I mean to say, you can have a pie just about any plain time. Even during Reconstruction, and in the Great Depression, if you had flour and lard you could make a pie of some sort. But, now, a cobbler....well, that's almost a rich man's baking, a "time's are fine" kind of dessert. Lots of butter, milk, eggs- beautiful ingredients that were often hoarded until a sufficiently significant occasion arose. Yep. Cobbler has to be a little more special than just a big, long pie.
On this particular occasion I took out a bag of peaches I had frozen. These are some the hubby brought up from down south, and they were meltingly good. So melting that some had to be cut up and either cooked or eaten on the spot. Or bagged and frozen. So, a small bag of peaches and an equal amount frozen blackberries all thawing in a bowl.

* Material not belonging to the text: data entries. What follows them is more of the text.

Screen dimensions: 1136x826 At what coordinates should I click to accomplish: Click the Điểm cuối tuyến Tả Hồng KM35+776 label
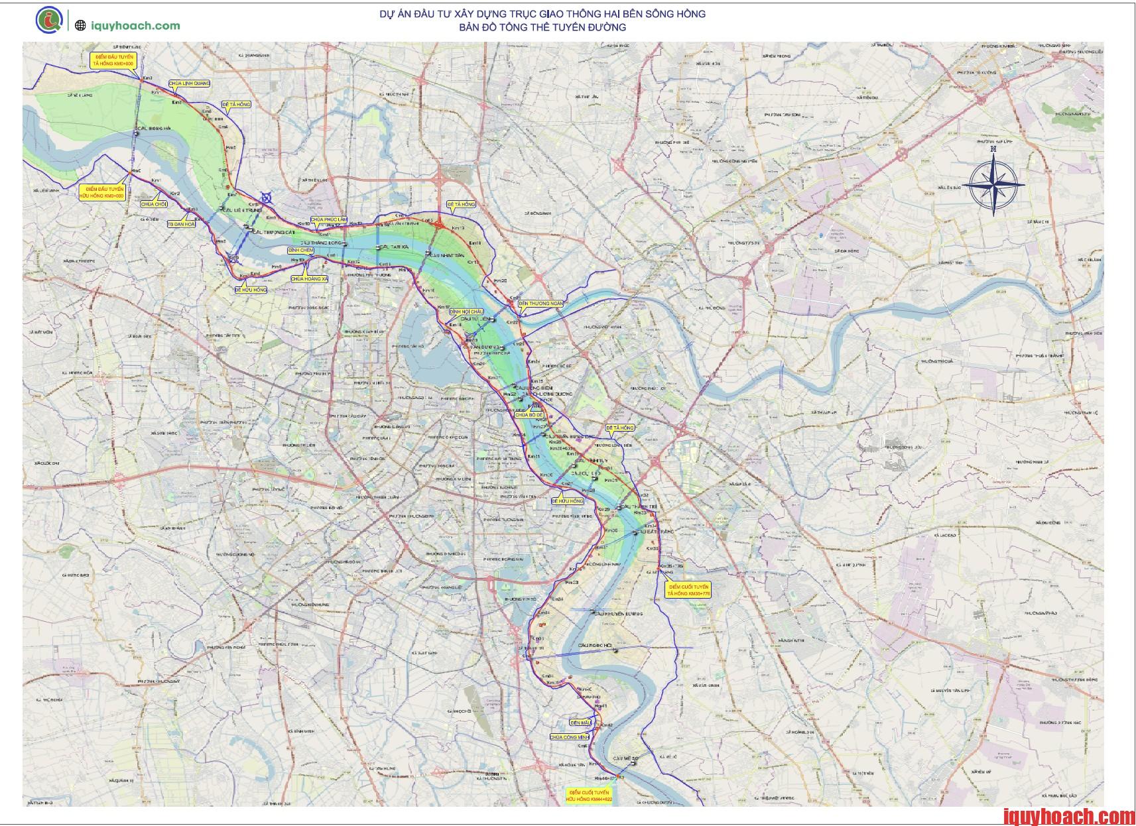pyautogui.click(x=689, y=591)
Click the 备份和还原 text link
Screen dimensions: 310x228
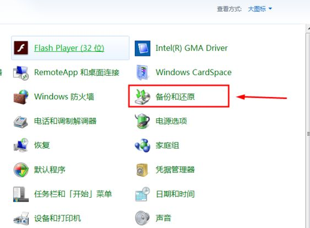click(x=175, y=97)
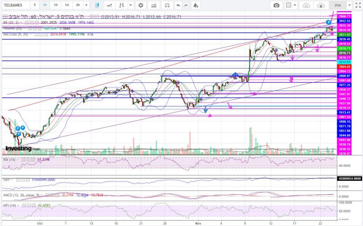Viewport: 363px width, 226px height.
Task: Collapse the main symbol legend box
Action: point(5,17)
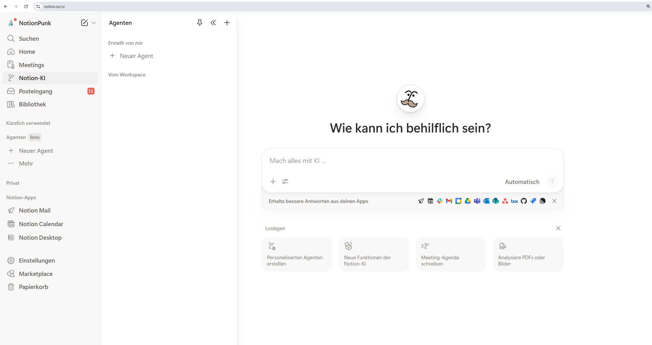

Now, cut you up a stick of butter into a 9x13 pan and stick it into an oven that you are preheating to 350 degrees.
To make the batter-
1 cup flour
1 cup sugar
1 cup milk
1 egg
1 tsp salt
1 tsp vanilla
Mix all together, easy-peasy. When the oven is fully heated to 350 degrees, pull out your pan with all that lovely melted butter and pour over your batter without mixing it in. (It's all that butter seeping up the edges that makes the fabulous corners!)
Now take handfuls of fruit and distribute over. If there is a ton of juice, leave it behind in the bowl.
Put the pan back in the oven and bake for at least 30 minutes. You want it to be dark caramel in the corners and golden in the center. You can stick toothpicks into the batter-y parts to check for doneness. Now you have to let it cool some or you will not regrow your taste buds in this lifetime.
Serve with a scoop of homemade vanilla ice cream, and remember, if you took the time to cook it, you don't have to share the corners!